Each record beneath this line is to be copied exactly.

-- Records for the task follows --

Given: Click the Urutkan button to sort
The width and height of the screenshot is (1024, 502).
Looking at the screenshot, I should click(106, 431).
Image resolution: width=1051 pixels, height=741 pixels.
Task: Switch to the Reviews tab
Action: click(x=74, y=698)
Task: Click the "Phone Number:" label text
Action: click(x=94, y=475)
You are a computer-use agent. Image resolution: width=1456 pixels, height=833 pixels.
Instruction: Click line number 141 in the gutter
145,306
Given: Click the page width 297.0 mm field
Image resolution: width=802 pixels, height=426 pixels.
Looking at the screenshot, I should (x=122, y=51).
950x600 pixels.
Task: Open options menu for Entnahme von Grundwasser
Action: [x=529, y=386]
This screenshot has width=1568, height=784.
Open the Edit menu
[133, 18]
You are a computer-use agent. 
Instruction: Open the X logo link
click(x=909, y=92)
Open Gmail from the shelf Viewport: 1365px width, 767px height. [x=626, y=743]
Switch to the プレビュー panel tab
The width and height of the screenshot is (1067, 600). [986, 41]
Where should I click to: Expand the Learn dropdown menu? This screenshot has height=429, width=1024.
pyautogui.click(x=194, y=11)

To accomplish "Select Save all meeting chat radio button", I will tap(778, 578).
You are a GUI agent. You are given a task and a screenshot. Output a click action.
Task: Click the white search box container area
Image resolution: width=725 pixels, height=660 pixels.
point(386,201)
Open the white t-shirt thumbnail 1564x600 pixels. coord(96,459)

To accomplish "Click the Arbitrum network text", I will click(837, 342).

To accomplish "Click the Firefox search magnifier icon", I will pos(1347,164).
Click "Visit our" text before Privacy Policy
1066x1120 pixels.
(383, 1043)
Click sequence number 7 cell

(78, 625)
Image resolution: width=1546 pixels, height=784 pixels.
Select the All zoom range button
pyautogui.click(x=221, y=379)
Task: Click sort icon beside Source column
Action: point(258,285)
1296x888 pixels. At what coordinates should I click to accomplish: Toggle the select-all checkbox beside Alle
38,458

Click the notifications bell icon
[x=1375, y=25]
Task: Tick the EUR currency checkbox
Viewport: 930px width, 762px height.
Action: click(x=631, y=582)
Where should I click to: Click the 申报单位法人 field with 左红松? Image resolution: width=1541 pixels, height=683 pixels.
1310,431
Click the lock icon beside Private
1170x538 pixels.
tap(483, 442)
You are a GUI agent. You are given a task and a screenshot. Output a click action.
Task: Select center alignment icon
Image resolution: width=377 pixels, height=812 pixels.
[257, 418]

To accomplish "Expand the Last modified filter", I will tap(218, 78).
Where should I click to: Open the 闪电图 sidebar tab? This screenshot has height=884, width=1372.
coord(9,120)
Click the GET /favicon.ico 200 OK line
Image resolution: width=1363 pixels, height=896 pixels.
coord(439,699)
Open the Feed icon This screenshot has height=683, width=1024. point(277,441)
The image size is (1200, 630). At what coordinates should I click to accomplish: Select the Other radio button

-- Records for the task concluded --

#### [Result]
Given: Click the Urutkan button to sort
The width and height of the screenshot is (1024, 502).
Looking at the screenshot, I should click(106, 431).
Image resolution: width=1051 pixels, height=741 pixels.
Task: Switch to the Reviews tab
Action: click(x=74, y=698)
Task: Click the "Phone Number:" label text
Action: click(x=94, y=475)
You are a computer-use agent. Image resolution: width=1456 pixels, height=833 pixels.
Instruction: Click line number 141 in the gutter
145,306
Given: Click the page width 297.0 mm field
Image resolution: width=802 pixels, height=426 pixels.
Looking at the screenshot, I should (x=122, y=51).
950x600 pixels.
Task: Open options menu for Entnahme von Grundwasser
Action: [x=529, y=386]
This screenshot has width=1568, height=784.
Open the Edit menu
[133, 18]
You are a computer-use agent. 
Instruction: Open the X logo link
click(x=909, y=92)
Open Gmail from the shelf Viewport: 1365px width, 767px height. [x=626, y=743]
Switch to the プレビュー panel tab
The width and height of the screenshot is (1067, 600). [986, 41]
Where should I click to: Expand the Learn dropdown menu? This screenshot has height=429, width=1024.
pyautogui.click(x=194, y=11)

To accomplish "Select Save all meeting chat radio button", I will tap(778, 578).
You are a GUI agent. You are given a task and a screenshot. Output a click action.
Task: Click the white search box container area
Image resolution: width=725 pixels, height=660 pixels.
point(386,201)
Open the white t-shirt thumbnail 1564x600 pixels. coord(96,459)

To accomplish "Click the Arbitrum network text", I will click(837, 342).

To accomplish "Click the Firefox search magnifier icon", I will pos(1347,164).
Click "Visit our" text before Privacy Policy
1066x1120 pixels.
(383, 1043)
Click sequence number 7 cell

(78, 625)
Image resolution: width=1546 pixels, height=784 pixels.
Select the All zoom range button
pyautogui.click(x=221, y=379)
Task: Click sort icon beside Source column
Action: point(258,285)
1296x888 pixels. At what coordinates should I click to accomplish: Toggle the select-all checkbox beside Alle
38,458

Click the notifications bell icon
[x=1375, y=25]
Task: Tick the EUR currency checkbox
Viewport: 930px width, 762px height.
Action: click(x=631, y=582)
Where should I click to: Click the 申报单位法人 field with 左红松? Image resolution: width=1541 pixels, height=683 pixels.
1310,431
Click the lock icon beside Private
1170x538 pixels.
tap(483, 442)
You are a GUI agent. You are given a task and a screenshot. Output a click action.
Task: Select center alignment icon
Image resolution: width=377 pixels, height=812 pixels.
[257, 418]

To accomplish "Expand the Last modified filter", I will tap(218, 78).
Where should I click to: Open the 闪电图 sidebar tab? This screenshot has height=884, width=1372.
coord(9,120)
Click the GET /favicon.ico 200 OK line
Image resolution: width=1363 pixels, height=896 pixels.
coord(439,699)
Open the Feed icon This screenshot has height=683, width=1024. point(277,441)
The image size is (1200, 630). At what coordinates should I click to accomplish: Select the Other radio button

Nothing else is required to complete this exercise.